EXERCISE TASK
Copy the lines from the one containing "You are a computer-use agent. Screen dimensions: 1205x402" through the one containing "pyautogui.click(x=512, y=330)", both included, and raise every coordinate in the answers by 128.

RECORDS FOR PROCESSING
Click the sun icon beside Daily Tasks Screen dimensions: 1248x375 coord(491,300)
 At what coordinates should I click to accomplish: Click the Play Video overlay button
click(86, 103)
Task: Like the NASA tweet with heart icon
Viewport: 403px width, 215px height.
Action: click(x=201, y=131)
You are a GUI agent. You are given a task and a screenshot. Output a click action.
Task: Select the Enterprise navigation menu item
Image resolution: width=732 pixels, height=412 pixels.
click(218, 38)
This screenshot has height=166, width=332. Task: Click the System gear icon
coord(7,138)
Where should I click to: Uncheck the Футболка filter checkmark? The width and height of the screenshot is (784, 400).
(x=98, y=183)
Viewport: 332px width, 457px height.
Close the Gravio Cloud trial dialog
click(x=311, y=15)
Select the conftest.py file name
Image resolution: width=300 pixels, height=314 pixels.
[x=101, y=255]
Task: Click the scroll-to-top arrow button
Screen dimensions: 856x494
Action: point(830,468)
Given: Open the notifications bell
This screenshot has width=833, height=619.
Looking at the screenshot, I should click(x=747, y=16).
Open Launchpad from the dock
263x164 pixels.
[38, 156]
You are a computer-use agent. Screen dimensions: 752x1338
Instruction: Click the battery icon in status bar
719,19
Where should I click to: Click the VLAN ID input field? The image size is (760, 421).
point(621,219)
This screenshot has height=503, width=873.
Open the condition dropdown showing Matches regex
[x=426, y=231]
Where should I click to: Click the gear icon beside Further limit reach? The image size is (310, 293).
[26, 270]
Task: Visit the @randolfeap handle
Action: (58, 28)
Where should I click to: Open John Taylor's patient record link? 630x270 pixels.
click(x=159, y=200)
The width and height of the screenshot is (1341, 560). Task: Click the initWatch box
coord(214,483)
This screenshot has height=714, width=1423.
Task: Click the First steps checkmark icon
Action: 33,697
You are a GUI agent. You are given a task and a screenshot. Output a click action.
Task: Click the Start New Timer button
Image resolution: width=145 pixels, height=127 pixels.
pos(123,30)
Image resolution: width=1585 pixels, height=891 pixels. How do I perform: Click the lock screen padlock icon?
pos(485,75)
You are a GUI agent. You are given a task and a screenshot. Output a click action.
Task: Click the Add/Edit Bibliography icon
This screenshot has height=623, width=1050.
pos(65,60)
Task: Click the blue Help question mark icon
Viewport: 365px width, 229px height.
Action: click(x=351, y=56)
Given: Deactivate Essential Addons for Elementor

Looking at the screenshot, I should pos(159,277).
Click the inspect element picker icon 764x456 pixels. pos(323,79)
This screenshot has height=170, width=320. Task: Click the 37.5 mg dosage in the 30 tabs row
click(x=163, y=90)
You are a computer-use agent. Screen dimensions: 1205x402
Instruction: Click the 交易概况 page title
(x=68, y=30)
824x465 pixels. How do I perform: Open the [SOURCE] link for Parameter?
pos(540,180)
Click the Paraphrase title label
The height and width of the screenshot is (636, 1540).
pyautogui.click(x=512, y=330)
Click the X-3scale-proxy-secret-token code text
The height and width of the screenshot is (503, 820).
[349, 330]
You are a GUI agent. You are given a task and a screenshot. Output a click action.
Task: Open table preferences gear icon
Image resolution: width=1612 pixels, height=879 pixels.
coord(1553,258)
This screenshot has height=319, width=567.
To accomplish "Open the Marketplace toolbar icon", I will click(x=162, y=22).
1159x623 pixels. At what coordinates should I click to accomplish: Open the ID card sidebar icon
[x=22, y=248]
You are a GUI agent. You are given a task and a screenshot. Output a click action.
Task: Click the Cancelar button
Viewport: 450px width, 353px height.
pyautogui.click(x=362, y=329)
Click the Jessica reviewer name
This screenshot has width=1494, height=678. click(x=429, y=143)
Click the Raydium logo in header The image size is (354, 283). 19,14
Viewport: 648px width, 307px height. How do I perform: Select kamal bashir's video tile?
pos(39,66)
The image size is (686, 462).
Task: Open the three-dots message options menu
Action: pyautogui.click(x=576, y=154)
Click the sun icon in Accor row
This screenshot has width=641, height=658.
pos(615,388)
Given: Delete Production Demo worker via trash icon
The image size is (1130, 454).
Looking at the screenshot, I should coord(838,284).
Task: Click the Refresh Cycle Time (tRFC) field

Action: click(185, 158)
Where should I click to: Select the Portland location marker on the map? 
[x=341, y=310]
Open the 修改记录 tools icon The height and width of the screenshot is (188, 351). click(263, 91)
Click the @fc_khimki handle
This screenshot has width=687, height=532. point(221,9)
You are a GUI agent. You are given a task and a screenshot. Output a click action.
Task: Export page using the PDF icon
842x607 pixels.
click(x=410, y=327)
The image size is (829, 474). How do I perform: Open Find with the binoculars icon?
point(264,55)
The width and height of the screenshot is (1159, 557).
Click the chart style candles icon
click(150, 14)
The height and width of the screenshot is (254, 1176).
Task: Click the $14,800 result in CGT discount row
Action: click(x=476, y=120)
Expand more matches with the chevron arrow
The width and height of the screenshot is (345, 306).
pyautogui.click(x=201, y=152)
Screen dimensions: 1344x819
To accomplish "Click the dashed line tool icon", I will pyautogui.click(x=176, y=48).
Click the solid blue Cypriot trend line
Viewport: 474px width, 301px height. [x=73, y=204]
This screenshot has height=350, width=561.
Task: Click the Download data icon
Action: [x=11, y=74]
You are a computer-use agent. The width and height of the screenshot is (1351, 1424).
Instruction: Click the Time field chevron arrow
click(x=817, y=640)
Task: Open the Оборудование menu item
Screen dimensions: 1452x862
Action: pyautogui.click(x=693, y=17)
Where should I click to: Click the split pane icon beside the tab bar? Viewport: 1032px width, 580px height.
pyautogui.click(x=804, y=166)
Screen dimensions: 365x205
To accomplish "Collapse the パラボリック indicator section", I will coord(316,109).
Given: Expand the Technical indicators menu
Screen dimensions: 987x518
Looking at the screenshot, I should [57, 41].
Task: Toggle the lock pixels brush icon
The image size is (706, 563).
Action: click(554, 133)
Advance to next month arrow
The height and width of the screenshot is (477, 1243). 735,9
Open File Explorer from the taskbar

FINISHED EXERCISE
You are a computer-use agent. Screen dimensions: 1205x402
Instruction: Click the 交易概况 page title
(x=196, y=158)
824x465 pixels. How do I perform: Open the [SOURCE] link for Parameter?
pos(668,308)
Click the Paraphrase title label
The height and width of the screenshot is (636, 1540).
pyautogui.click(x=640, y=458)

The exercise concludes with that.